細断型ロールベールでのトウモロコシサイレージ調整
これまでトウモロコシのサイレージ調製は、サイロなどの施設を利用して貯蔵するのが一般的でした。しかし、炎天下での人手による詰め込み・密封など一連の収獲作業が重労働であり、また天候に左右されて作業が中断されると品質が安定しません。さらに、人手の確保、高齢化などが問題となってきました。
こうした現状を解決する新技術として広く普及し始めたのが「細断型ロールベーラ」です。
細断型ロールベーラは、従来より少人数で収獲調製作業が可能となり、踏圧等の作業が不要なことから省力化され、品質にバラツキのない安定した製品ができます。
トレンチサイロへの詰め込み作業
細断型ロールベーラーによる梱包作業
 1.作業方法
①ワンマン作業
②伴走作業
③定置積み込み作業
ワンマン作業、伴走作業はノンストップであることから、高能率作業が期待できます。
 2.原料の水分含量及び切断長
調製時の水分含量は、70%前後で梱包すると排汁ロスが少なく、より高品質サイレージに調製できます。
切断長は、10~13mm程度にすると梱包密度が高まり、2段積みを容易にします。(貯蔵場所が制限される場合に有効)
切断長が長いと芯の部分の残飼が多くなります。
 3.作業時の注意点
①伴走作業の場合、細断された原料をホッパー内に吹き込む際に、左右いずれかに偏って堆積されると歪な円形状にロール成形される場合があります。
②ほ場内でロール成形する場合、泥濘化した場所では土壌が付着し、品質低下の要因となるので、注意が必要です。また、包装する場合、切り株を事前にトラクターのタイヤでつぶす等により、フィルムの損傷を軽減できます。
 4.導入にあたってのメリット
①貯蔵施設が不要となります。
②ワンマン作業の場合、刈り取りから梱包と包装作業の2人で作業が可能となります。
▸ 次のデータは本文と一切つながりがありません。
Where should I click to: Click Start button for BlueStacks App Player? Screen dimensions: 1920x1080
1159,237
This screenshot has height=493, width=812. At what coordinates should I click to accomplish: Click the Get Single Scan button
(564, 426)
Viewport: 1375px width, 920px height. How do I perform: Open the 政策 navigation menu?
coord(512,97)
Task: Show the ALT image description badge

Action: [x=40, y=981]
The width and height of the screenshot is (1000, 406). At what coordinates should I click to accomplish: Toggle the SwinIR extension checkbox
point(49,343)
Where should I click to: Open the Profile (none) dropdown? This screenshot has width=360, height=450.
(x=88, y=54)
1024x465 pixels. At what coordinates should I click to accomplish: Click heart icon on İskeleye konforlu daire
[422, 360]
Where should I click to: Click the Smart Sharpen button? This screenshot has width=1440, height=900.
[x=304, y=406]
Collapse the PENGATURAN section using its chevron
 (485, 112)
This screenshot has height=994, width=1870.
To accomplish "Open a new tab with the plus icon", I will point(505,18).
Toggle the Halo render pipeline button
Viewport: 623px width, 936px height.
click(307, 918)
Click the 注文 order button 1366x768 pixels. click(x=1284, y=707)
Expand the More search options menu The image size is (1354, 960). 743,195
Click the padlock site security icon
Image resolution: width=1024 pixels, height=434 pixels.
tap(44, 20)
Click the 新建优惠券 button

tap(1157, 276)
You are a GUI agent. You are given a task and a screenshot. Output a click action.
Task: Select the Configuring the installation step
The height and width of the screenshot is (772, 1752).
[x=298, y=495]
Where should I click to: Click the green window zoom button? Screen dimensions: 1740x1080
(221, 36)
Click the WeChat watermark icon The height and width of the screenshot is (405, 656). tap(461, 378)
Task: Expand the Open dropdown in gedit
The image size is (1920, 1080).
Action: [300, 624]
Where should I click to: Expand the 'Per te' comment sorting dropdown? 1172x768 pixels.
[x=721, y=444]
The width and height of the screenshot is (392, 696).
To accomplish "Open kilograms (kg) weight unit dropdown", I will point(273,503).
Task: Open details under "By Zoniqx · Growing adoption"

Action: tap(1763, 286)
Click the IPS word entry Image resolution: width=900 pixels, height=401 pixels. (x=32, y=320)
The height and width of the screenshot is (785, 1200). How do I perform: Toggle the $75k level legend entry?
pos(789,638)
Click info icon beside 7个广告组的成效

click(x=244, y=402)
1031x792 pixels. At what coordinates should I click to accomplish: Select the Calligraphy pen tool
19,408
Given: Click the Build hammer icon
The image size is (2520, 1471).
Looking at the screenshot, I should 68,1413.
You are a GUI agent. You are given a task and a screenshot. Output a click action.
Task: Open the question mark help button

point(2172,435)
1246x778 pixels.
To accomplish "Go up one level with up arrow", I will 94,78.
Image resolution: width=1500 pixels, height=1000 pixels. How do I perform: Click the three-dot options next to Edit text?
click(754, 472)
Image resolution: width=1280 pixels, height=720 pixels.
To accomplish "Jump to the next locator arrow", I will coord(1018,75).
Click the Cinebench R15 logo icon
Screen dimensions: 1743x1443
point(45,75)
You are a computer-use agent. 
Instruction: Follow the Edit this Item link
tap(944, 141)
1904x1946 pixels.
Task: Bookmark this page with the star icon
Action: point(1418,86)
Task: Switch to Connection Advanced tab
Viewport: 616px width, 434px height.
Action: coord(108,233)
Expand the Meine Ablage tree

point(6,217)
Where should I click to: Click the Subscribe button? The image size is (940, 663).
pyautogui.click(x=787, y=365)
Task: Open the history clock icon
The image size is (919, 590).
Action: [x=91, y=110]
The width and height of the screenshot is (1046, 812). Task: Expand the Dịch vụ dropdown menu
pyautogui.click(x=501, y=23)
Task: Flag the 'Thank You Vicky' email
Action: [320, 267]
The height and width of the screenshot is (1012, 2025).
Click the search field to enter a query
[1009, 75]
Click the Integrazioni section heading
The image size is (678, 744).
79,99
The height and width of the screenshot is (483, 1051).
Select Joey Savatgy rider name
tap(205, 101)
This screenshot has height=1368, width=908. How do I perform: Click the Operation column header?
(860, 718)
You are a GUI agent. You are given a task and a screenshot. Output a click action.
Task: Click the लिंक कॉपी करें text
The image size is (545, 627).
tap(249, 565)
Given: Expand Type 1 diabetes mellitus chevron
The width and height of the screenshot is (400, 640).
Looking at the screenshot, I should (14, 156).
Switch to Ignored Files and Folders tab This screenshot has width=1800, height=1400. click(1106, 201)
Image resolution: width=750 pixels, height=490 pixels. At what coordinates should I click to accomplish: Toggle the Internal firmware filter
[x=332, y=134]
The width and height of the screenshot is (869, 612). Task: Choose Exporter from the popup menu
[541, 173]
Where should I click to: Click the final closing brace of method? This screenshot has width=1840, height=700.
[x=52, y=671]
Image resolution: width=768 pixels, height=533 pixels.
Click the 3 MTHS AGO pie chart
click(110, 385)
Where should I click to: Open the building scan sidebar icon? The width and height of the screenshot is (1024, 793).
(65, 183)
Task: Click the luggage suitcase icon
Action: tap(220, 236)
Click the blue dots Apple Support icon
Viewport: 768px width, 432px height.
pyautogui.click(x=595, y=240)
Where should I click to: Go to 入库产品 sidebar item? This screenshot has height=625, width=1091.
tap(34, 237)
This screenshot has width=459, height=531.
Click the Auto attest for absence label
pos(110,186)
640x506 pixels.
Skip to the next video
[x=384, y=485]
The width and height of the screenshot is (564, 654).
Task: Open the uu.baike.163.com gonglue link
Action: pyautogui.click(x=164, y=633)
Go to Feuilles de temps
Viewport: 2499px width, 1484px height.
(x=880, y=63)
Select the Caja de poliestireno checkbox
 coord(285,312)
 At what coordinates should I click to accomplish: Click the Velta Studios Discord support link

なお、梱包後2時間以内に包装すれば、品質に大きな差はありません。
③1日単位の作業から作業スケジュールの調整が柔軟に対応できます。
④他の長大作物(スーダングラス、ソルガム)などの梱包にも汎用可能です。
 5.サイロ貯蔵に比較してのメリット
①1ロール単位の成形・保管から天候の急変にも対応できます。
②踏圧作業が不要で、完全密閉なので、品質のバラツキが少ないです。
③必要量だけの開封から、2次発酵の心配がなくなります。
④若干の品質の低下はありますが、1年以上の長期保存ができるので通年給与が可能となります。
 6.デメリット
①梱包用ネットおよび包装用フィルムの経費がかかります。
②ワンマン、伴走作業において収獲ロスが3~5%程度あります。
③定置作業の場合、トラクター等の機動力が多く必要になり、作業終了時のロール成形できない原料等でロス(コンクリート床面)となります。
 7.新たな利用方法
サイロ貯蔵した製品を梱包・包装して再貯蔵することにより腐敗防止ができます。応用として、濃厚飼料や牧草類を混ぜたTMRとし、保管することが考えられます。
なお、水分が多い材料を長期保管した場合、水分が降下し、排汁としてにじみ出ることがあります。これを防止するためには、上下の向きを適宜入れ替えるようにします。